ACTION ITEM:
Produce a verbatim transcription of all records.

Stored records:
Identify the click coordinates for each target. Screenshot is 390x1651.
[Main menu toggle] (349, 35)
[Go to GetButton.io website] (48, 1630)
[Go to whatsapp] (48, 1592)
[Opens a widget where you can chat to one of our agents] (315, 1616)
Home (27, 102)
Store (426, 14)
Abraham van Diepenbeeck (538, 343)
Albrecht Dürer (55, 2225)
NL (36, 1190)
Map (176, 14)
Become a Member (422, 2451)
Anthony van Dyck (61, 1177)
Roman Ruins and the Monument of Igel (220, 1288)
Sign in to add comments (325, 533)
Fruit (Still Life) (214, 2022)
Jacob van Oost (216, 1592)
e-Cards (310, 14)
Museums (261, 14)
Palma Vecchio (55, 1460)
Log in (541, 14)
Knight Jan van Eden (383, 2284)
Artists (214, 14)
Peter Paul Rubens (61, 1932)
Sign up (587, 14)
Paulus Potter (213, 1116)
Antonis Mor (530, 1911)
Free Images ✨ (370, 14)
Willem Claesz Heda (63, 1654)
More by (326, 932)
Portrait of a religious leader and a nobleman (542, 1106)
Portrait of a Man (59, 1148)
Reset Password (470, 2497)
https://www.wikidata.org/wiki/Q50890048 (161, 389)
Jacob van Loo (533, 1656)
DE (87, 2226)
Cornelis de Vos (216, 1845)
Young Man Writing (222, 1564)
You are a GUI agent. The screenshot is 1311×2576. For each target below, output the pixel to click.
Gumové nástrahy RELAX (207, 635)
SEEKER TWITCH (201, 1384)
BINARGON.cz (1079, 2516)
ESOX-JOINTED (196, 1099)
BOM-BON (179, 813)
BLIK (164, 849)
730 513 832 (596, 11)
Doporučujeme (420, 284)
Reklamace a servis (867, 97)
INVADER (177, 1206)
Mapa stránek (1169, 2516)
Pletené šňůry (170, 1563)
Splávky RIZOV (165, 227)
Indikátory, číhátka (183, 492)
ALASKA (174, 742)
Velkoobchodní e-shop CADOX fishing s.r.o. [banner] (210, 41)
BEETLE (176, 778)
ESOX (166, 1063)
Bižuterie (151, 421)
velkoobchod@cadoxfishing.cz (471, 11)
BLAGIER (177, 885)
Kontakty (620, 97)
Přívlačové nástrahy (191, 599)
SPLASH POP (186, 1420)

EXERCISE RESPONSE:
Identify the click coordinates for each target. Screenshot is 390x1651.
[Main menu toggle] (349, 35)
[Go to GetButton.io website] (48, 1630)
[Go to whatsapp] (48, 1592)
[Opens a widget where you can chat to one of our agents] (315, 1616)
Home (27, 102)
Store (426, 14)
Abraham van Diepenbeeck (538, 343)
Albrecht Dürer (55, 2225)
NL (36, 1190)
Map (176, 14)
Become a Member (422, 2451)
Anthony van Dyck (61, 1177)
Roman Ruins and the Monument of Igel (220, 1288)
Sign in to add comments (325, 533)
Fruit (Still Life) (214, 2022)
Jacob van Oost (216, 1592)
e-Cards (310, 14)
Museums (261, 14)
Palma Vecchio (55, 1460)
Log in (541, 14)
Knight Jan van Eden (383, 2284)
Artists (214, 14)
Peter Paul Rubens (61, 1932)
Sign up (587, 14)
Paulus Potter (213, 1116)
Antonis Mor (530, 1911)
Free Images ✨ (370, 14)
Willem Claesz Heda (63, 1654)
More by (326, 932)
Portrait of a religious leader and a nobleman (542, 1106)
Portrait of a Man (59, 1148)
Reset Password (470, 2497)
https://www.wikidata.org/wiki/Q50890048 (161, 389)
Jacob van Loo (533, 1656)
DE (87, 2226)
Cornelis de Vos (216, 1845)
Young Man Writing (222, 1564)
You are a GUI agent. The screenshot is 1311×2576. For each target below, output the pixel to click.
Gumové nástrahy RELAX (207, 635)
SEEKER TWITCH (201, 1384)
BINARGON.cz (1079, 2516)
ESOX-JOINTED (196, 1099)
BOM-BON (179, 813)
BLIK (164, 849)
730 513 832 (596, 11)
Doporučujeme (420, 284)
Reklamace a servis (867, 97)
INVADER (177, 1206)
Mapa stránek (1169, 2516)
Pletené šňůry (170, 1563)
Splávky RIZOV (165, 227)
Indikátory, číhátka (183, 492)
ALASKA (174, 742)
Velkoobchodní e-shop CADOX fishing s.r.o. [banner] (210, 41)
BEETLE (176, 778)
ESOX (166, 1063)
Bižuterie (151, 421)
velkoobchod@cadoxfishing.cz (471, 11)
BLAGIER (177, 885)
Kontakty (620, 97)
Přívlačové nástrahy (191, 599)
SPLASH POP (186, 1420)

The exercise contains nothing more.